* Selected passage

The reference number, 691/03/2000, is the label given to the tragedy that changed my life on March 20, 2000. It’s a number I’ll never be able to erase. It is the day I was shot and paralysed.
About 18 years ago, I never imagined that my life would have turned out the way it did. I was only three years old at that time and hadn’t even had a proper taste of life yet. At 21, it still fascinates me to know that I can recall so many events that occurred in my life at the age of three.
I remember a man standing before me with something odd in his hands. My mom waking up, pulling me with great force. Her terrified eyes staring into mine. I remember battling to keep my eyes open as my body felt numb. I recall blacking out a couple of times. Each time I woke up, I would find myself in a different place.
I was in the ambulance, unable to move anything except my eyes. My two older brothers stared down at me, terrified. I found myself in a hospital, then in another ambulance going to another hospital. It was beyond confusing. From the moment I saw that man, I knew deep down that something very bad had happened. I knew that mom and dad were gone.
I was hurting, sad, among strangers. I soon learned what happened. My father was the man I saw. He had shot me and killed himself and my mother. I remember crying, not because of what had happened, but because I just wanted to go home. I wanted to play outside and fall asleep in the arms of my mother.
Today, I have grown to become a strong and wise young woman, but those events have had a great impact on my life. Life after my tragedy had been and still is my greatest challenge. My brothers and I had been blessed and we will be forever grateful for my mother’s parents who adopted us as their own.
However, the truth is that nothing and no one can ever replace my biological parents or the wonderful life my family once had. It’s hard having to accept that a part of your body will no longer function. Yet, my life is not what happened to me. It’s about today, what I’ve learned in the process and how I survived.
It’s about what I`m going to do about it. My past and my journey have moulded me into a more fragile, humble and giving person. I believe that every person is unique in their own way. There is a reason for everything and we should not judge. Instead we need to help each other by listening.
I probably have every right to live rebelliously, grieve and be mad. I’m a wheelchair user and it’s not easy knowing I’ve become labelled in so many ways – adopted child, patient, disabled and case number 691/03/2000. Yet, it’s okay. I get to show others how I have used my brokenness to create beauty instead.
Today, I can actually say that I feel blessed. It is the small things in life that truly make me happy. It is my goal to motivate people to live right. Live by reminding ourselves that we need one another. We need to live knowing that even though there may be dark days, the sun will rise again for all of us.
To live by believing that, just maybe, we could be the sunrise in someone else’s life. I plan on doing everything I can to the best of my ability to make a difference in the lives of others who need support.
To help change a life only two things are needed: a heart to give and a mind to try and understand the need of others.
Maché Smith is a 21-year old resident of Kraaifontein, Cape Town. She is a paraplegic as a result of a shooting tragedy that occurred in 2000. She matriculated n 2014 from Jan Kriel School where she was head girl. She is an ambassador for the Woman’s Achievement Network for Disability (WAND) and has been a motivational speaker for 10 years. Her goal is to break barriers within the disability sector, especially in media and fashion, and to be an example to other people facing difficulties in life.

* Aim of the task
Rewrite everything in the personal account from "Today, I have" down to "as their own.", putting "biggest challenge" in place of "greatest challenge". The listing comes from a separate source.

Collected data
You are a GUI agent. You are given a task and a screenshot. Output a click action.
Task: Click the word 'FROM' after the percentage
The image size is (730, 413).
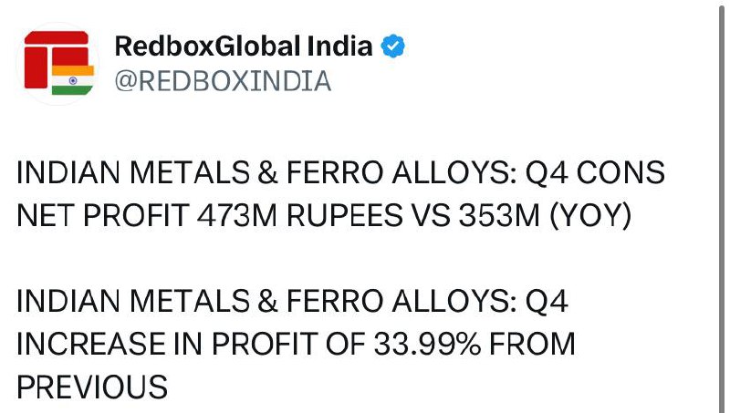click(x=532, y=345)
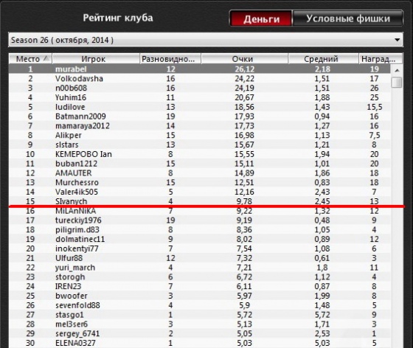Click the sort arrow icon in Место header

(46, 58)
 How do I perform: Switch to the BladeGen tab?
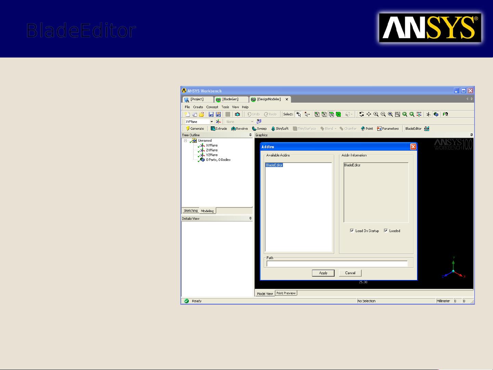[x=231, y=99]

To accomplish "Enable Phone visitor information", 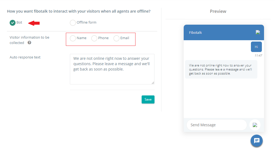I will [x=94, y=38].
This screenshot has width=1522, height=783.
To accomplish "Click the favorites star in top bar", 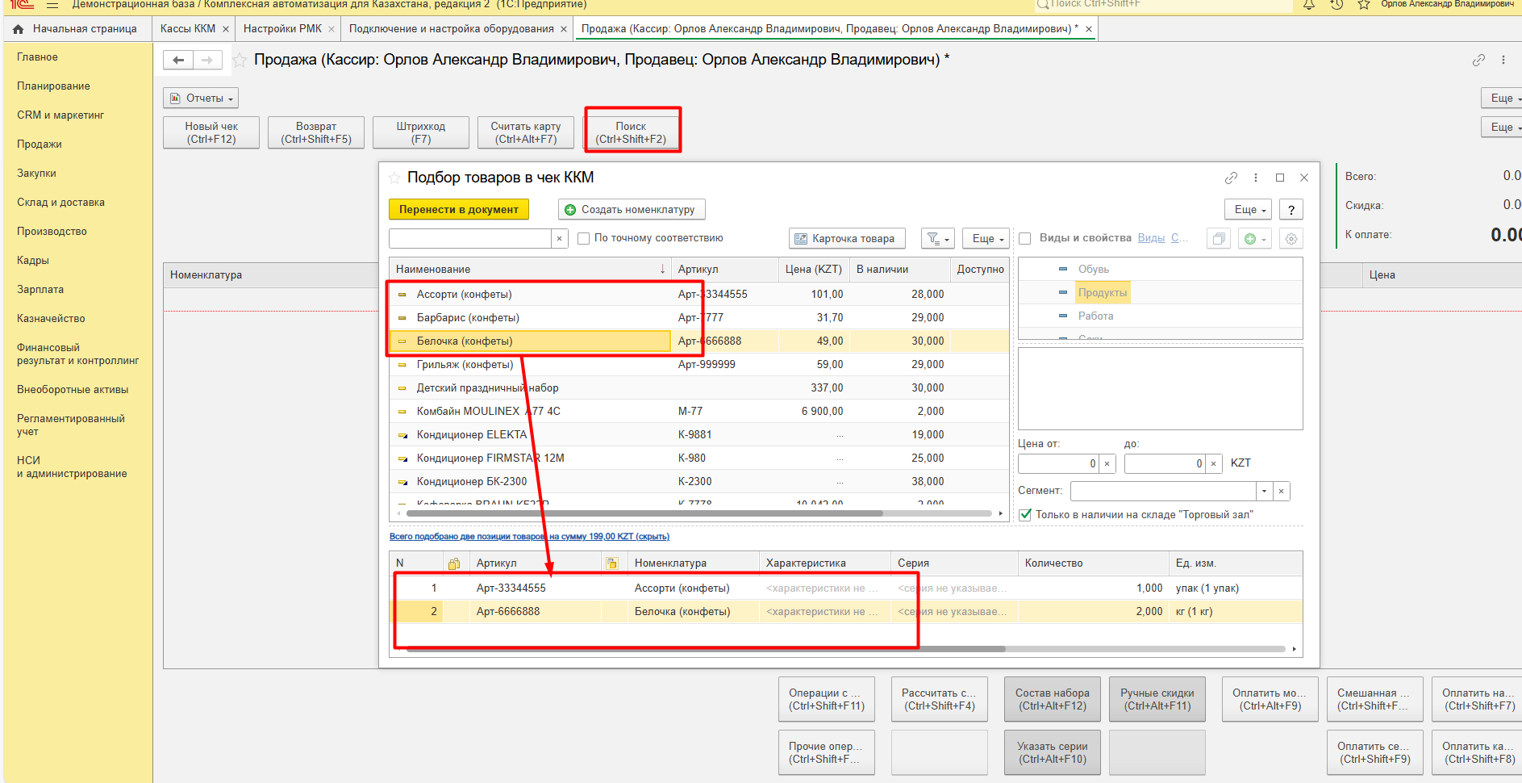I will [1364, 4].
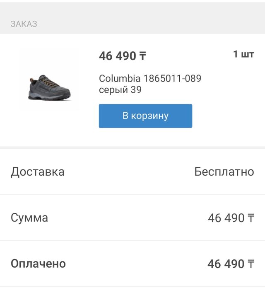Click the tenge symbol beside product price
265x290 pixels.
(142, 56)
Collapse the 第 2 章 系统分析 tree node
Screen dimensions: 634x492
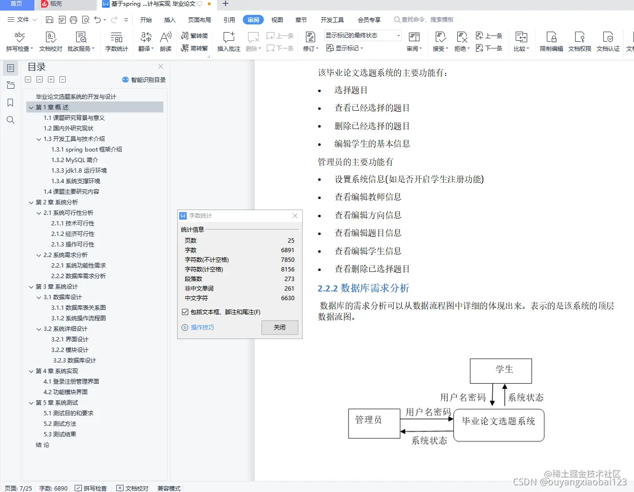click(31, 202)
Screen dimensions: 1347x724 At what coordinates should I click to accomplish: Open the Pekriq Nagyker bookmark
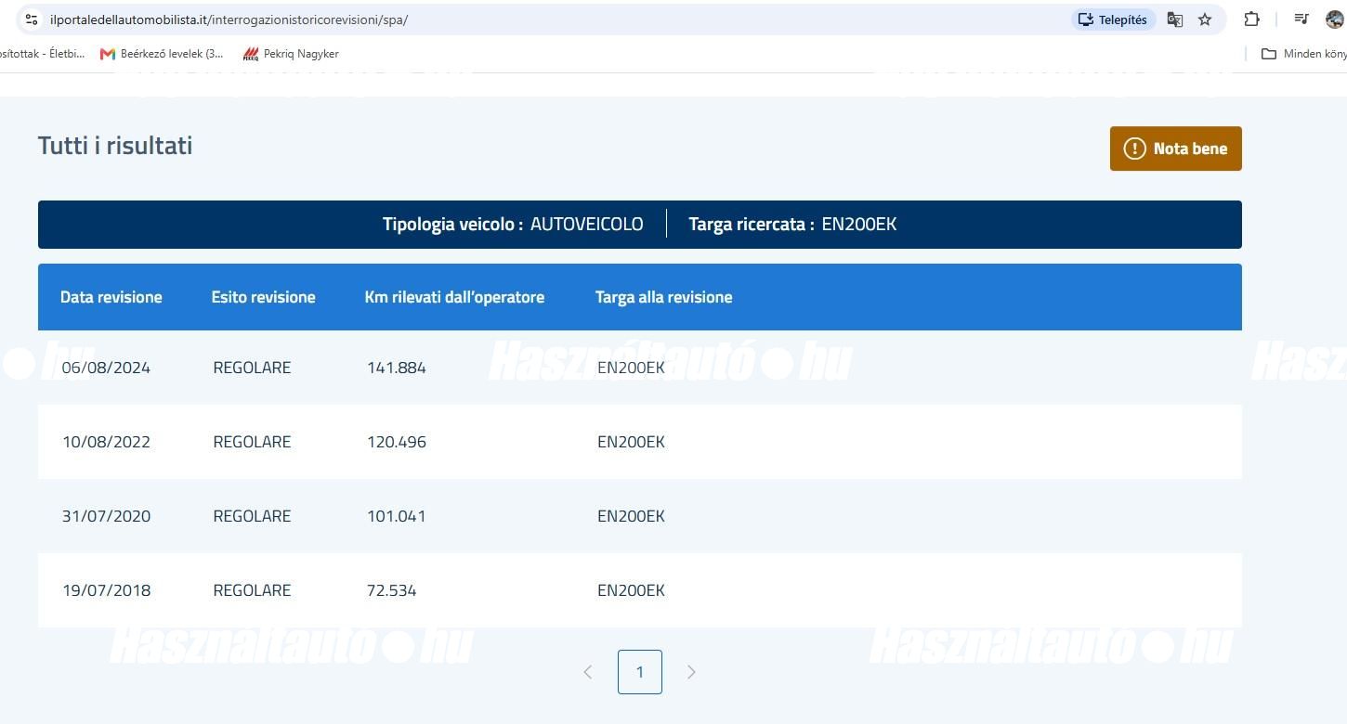[x=291, y=54]
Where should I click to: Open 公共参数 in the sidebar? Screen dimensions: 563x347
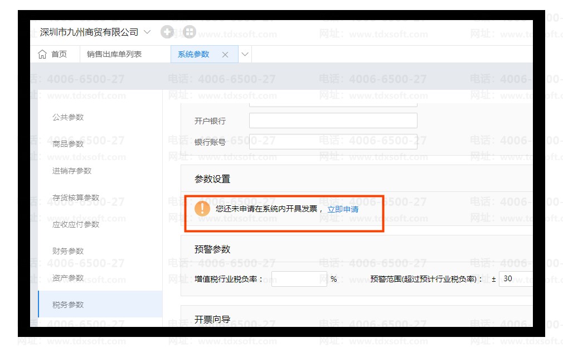[68, 117]
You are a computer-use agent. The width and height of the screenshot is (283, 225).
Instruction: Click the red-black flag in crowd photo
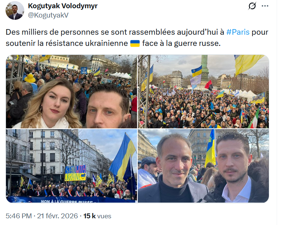(209, 85)
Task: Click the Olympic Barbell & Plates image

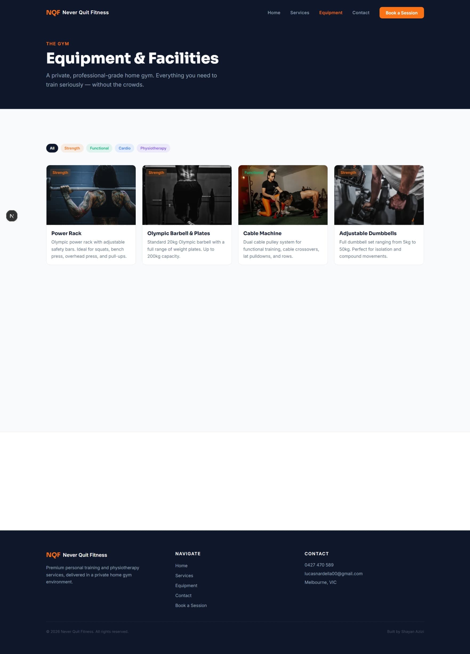Action: pos(187,195)
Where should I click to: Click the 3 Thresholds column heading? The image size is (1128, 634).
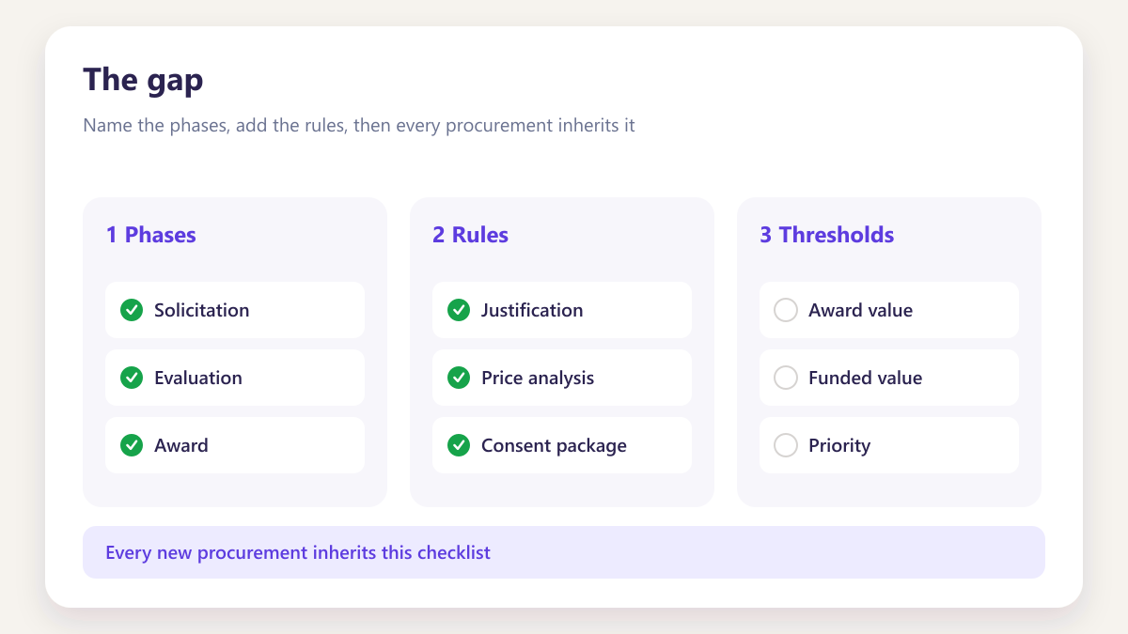click(827, 235)
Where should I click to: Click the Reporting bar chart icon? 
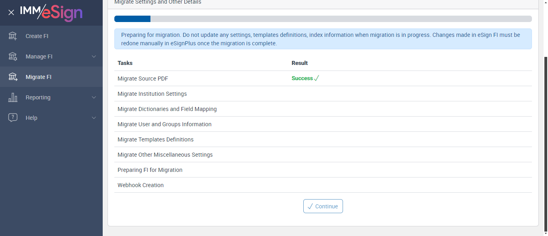click(13, 97)
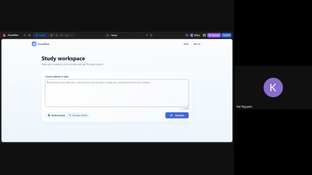Screen dimensions: 312x175
Task: Refresh the preview with reload icon
Action: click(151, 35)
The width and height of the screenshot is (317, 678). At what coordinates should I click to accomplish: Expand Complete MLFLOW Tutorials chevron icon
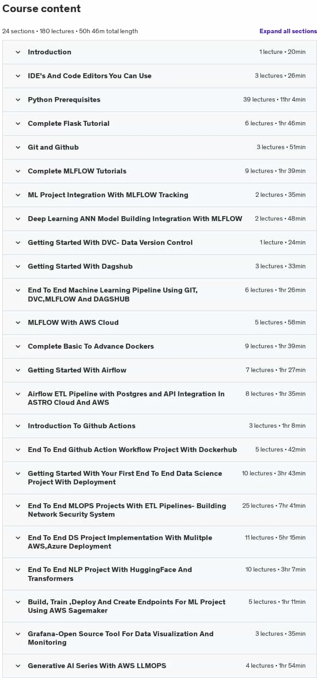click(18, 171)
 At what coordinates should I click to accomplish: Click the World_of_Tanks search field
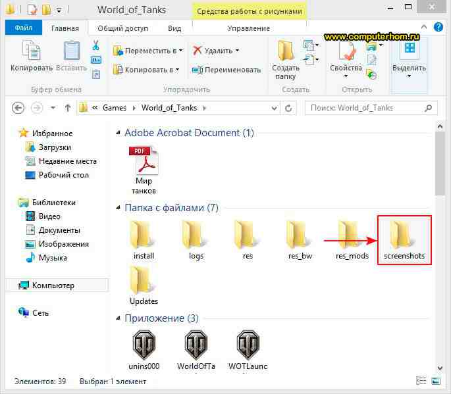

* Written reply
Today, I have grown to become a strong and wise young woman, but those events have had a great impact on my life. Life after my tragedy had been and still is my biggest challenge. My brothers and I had been blessed and we will be forever grateful for my mother’s parents who adopted us as their own.